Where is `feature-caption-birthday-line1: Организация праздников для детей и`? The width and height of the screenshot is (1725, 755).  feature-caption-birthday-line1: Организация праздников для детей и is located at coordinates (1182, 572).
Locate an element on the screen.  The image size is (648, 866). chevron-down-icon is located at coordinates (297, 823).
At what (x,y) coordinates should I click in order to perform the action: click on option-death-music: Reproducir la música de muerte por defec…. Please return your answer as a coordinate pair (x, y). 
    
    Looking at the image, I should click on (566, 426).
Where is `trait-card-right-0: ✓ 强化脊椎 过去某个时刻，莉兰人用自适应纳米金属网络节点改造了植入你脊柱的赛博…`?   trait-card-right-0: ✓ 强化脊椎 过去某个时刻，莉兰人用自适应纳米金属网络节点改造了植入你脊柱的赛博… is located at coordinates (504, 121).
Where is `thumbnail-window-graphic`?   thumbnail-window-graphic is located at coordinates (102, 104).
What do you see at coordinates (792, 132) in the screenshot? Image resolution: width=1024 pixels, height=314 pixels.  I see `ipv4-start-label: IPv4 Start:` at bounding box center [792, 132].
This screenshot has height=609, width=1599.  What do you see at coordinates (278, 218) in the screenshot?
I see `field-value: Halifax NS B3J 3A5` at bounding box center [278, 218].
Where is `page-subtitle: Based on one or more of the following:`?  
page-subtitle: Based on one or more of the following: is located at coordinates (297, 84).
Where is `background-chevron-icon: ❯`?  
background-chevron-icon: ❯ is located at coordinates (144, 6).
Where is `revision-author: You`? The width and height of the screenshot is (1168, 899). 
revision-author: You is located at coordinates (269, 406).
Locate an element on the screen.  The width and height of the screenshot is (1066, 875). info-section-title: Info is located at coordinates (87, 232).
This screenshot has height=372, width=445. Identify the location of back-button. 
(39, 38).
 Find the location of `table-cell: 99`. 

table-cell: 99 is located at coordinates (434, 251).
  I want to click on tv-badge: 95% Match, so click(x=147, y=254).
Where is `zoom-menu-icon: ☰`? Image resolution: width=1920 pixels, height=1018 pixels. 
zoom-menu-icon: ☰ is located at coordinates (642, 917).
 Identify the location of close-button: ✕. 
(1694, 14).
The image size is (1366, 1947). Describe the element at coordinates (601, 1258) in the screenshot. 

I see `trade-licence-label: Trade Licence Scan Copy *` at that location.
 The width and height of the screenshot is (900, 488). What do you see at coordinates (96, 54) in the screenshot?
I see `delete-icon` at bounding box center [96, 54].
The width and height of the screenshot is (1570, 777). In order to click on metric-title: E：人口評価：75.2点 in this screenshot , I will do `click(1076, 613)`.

────

■ EXERCISE BRIEF
Switch each "Where is" in the records above to "Where can I find" and write out all the lines again, leaving everything else unchanged.

■ REPLY
Where can I find `feature-caption-birthday-line1: Организация праздников для детей и`? The width and height of the screenshot is (1725, 755).  feature-caption-birthday-line1: Организация праздников для детей и is located at coordinates (1182, 572).
Locate an element on the screen.  The image size is (648, 866). chevron-down-icon is located at coordinates (297, 823).
At what (x,y) coordinates should I click in order to perform the action: click on option-death-music: Reproducir la música de muerte por defec…. Please return your answer as a coordinate pair (x, y). 
    
    Looking at the image, I should click on (566, 426).
Where can I find `trait-card-right-0: ✓ 强化脊椎 过去某个时刻，莉兰人用自适应纳米金属网络节点改造了植入你脊柱的赛博…`?   trait-card-right-0: ✓ 强化脊椎 过去某个时刻，莉兰人用自适应纳米金属网络节点改造了植入你脊柱的赛博… is located at coordinates (504, 121).
Where can I find `thumbnail-window-graphic`?   thumbnail-window-graphic is located at coordinates (102, 104).
What do you see at coordinates (792, 132) in the screenshot? Image resolution: width=1024 pixels, height=314 pixels.  I see `ipv4-start-label: IPv4 Start:` at bounding box center [792, 132].
This screenshot has height=609, width=1599.  What do you see at coordinates (278, 218) in the screenshot?
I see `field-value: Halifax NS B3J 3A5` at bounding box center [278, 218].
Where can I find `page-subtitle: Based on one or more of the following:`?  
page-subtitle: Based on one or more of the following: is located at coordinates (297, 84).
Where can I find `background-chevron-icon: ❯`?  
background-chevron-icon: ❯ is located at coordinates (144, 6).
Where can I find `revision-author: You`? The width and height of the screenshot is (1168, 899). 
revision-author: You is located at coordinates (269, 406).
Locate an element on the screen.  The width and height of the screenshot is (1066, 875). info-section-title: Info is located at coordinates (87, 232).
This screenshot has height=372, width=445. Identify the location of back-button. 
(39, 38).
 Find the location of `table-cell: 99`. 

table-cell: 99 is located at coordinates (434, 251).
  I want to click on tv-badge: 95% Match, so click(x=147, y=254).
Where can I find `zoom-menu-icon: ☰`? Image resolution: width=1920 pixels, height=1018 pixels. 
zoom-menu-icon: ☰ is located at coordinates (642, 917).
 Identify the location of close-button: ✕. 
(1694, 14).
The image size is (1366, 1947). Describe the element at coordinates (601, 1258) in the screenshot. 

I see `trade-licence-label: Trade Licence Scan Copy *` at that location.
 The width and height of the screenshot is (900, 488). What do you see at coordinates (96, 54) in the screenshot?
I see `delete-icon` at bounding box center [96, 54].
The width and height of the screenshot is (1570, 777). In order to click on metric-title: E：人口評価：75.2点 in this screenshot , I will do `click(1076, 613)`.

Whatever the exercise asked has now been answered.